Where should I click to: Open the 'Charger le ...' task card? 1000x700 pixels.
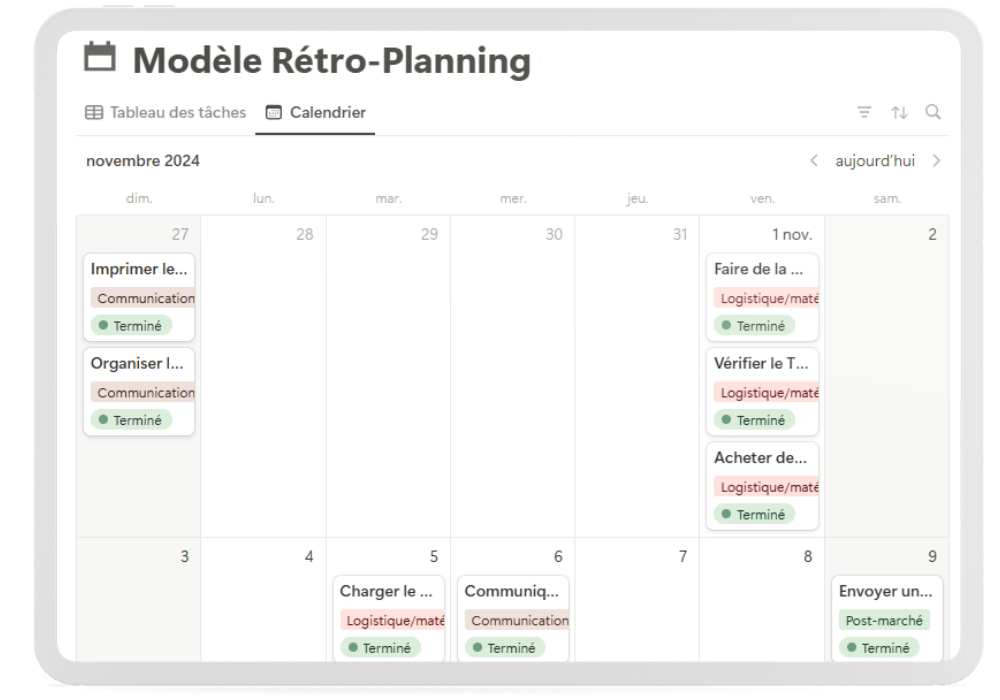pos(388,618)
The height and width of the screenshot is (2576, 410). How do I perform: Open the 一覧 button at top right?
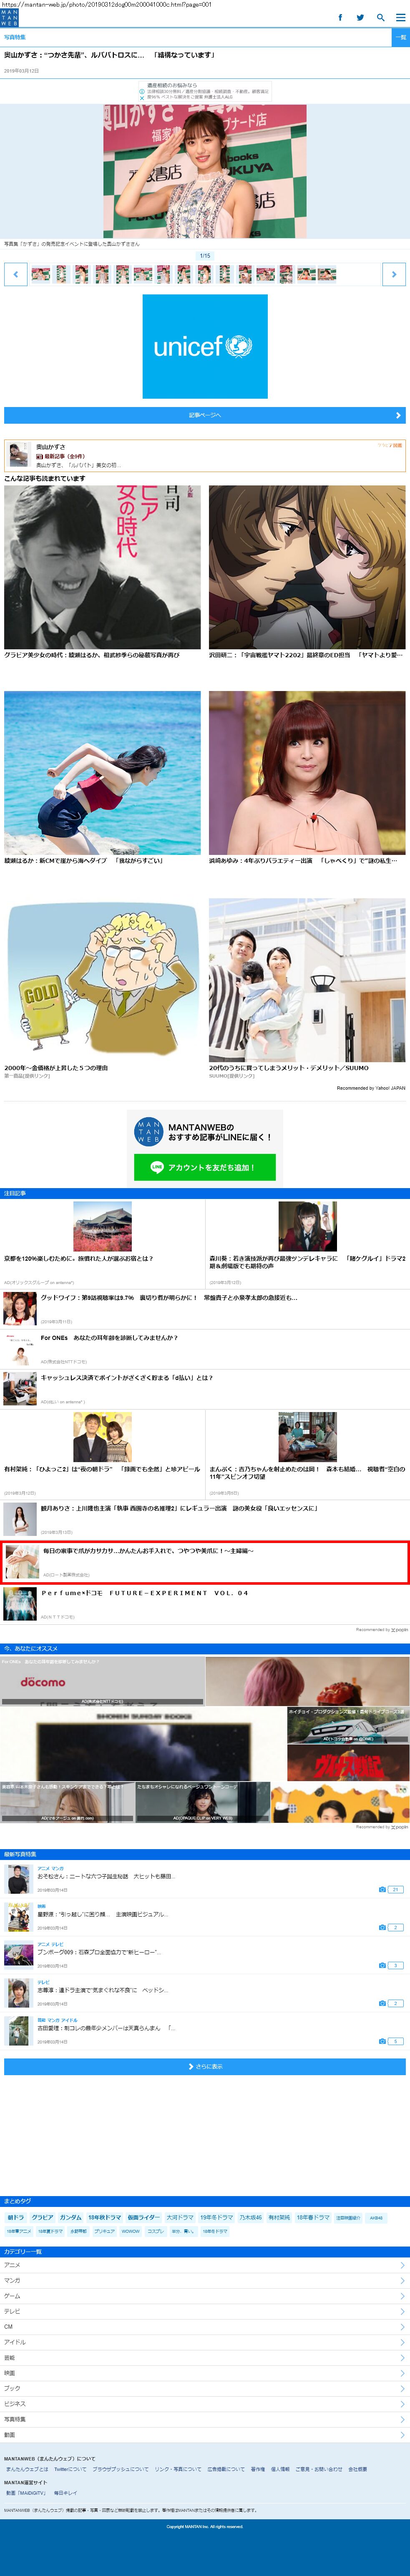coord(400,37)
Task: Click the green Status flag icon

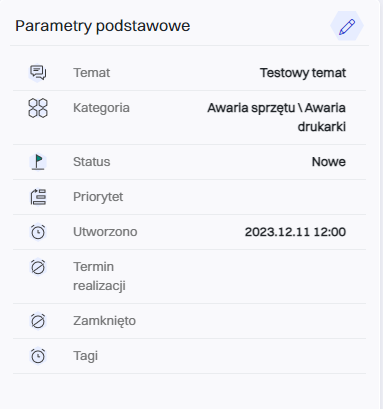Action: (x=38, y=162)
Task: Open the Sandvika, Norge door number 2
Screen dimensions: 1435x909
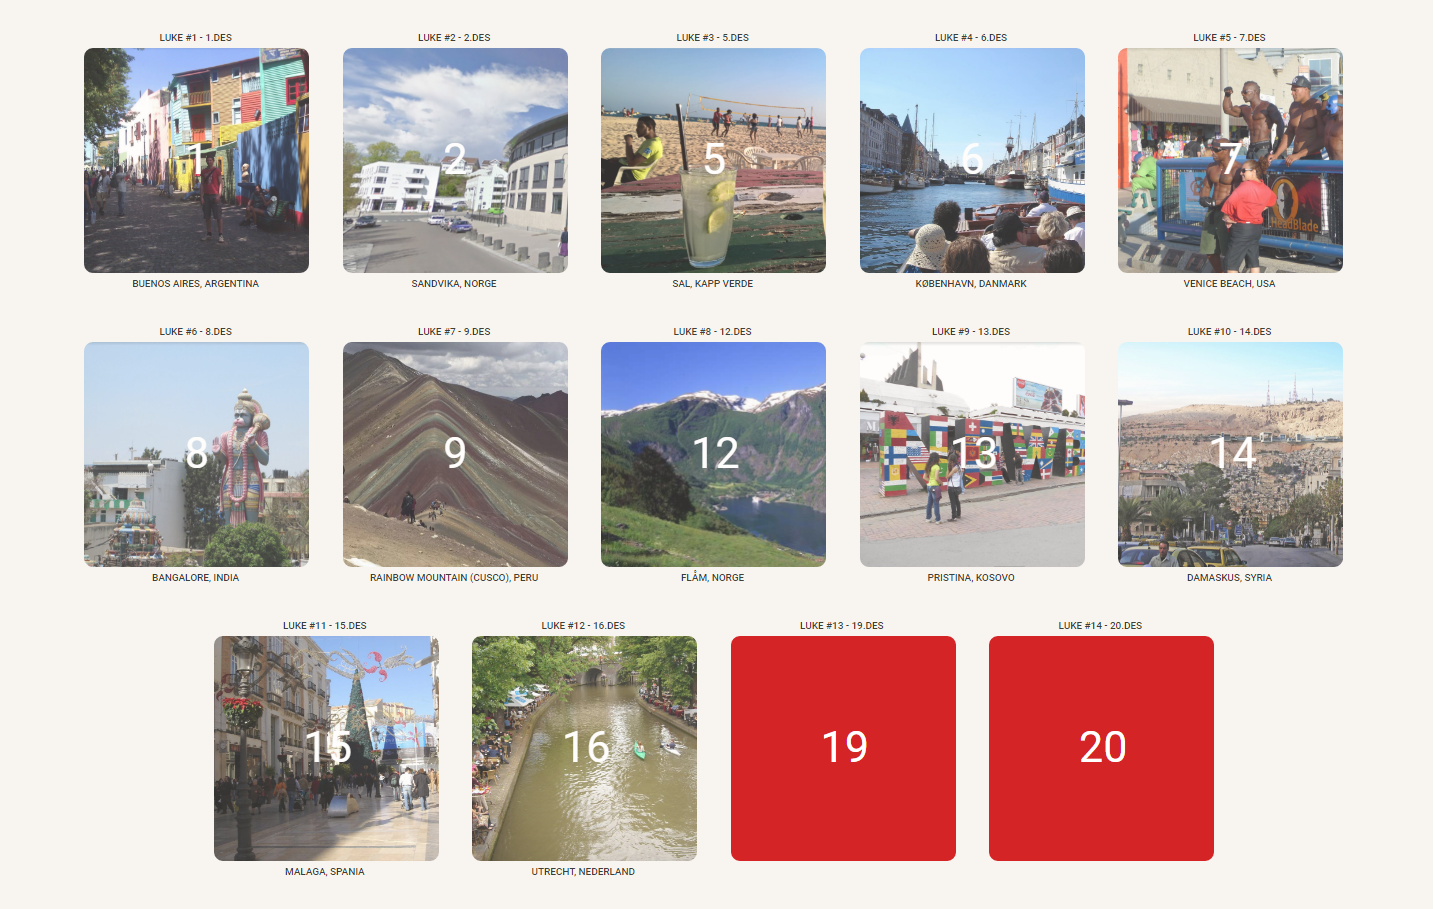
━━━━━━━━
Work instruction: Write out again the lines from the one with "The height and" through the end of the records exactly, without any of the pictures.

Answer box:
The height and width of the screenshot is (2576, 410). How do I perform: Open the 一覧 button at top right?
coord(400,37)
Task: Click the green Status flag icon

Action: (x=38, y=162)
Task: Open the Sandvika, Norge door number 2
Screen dimensions: 1435x909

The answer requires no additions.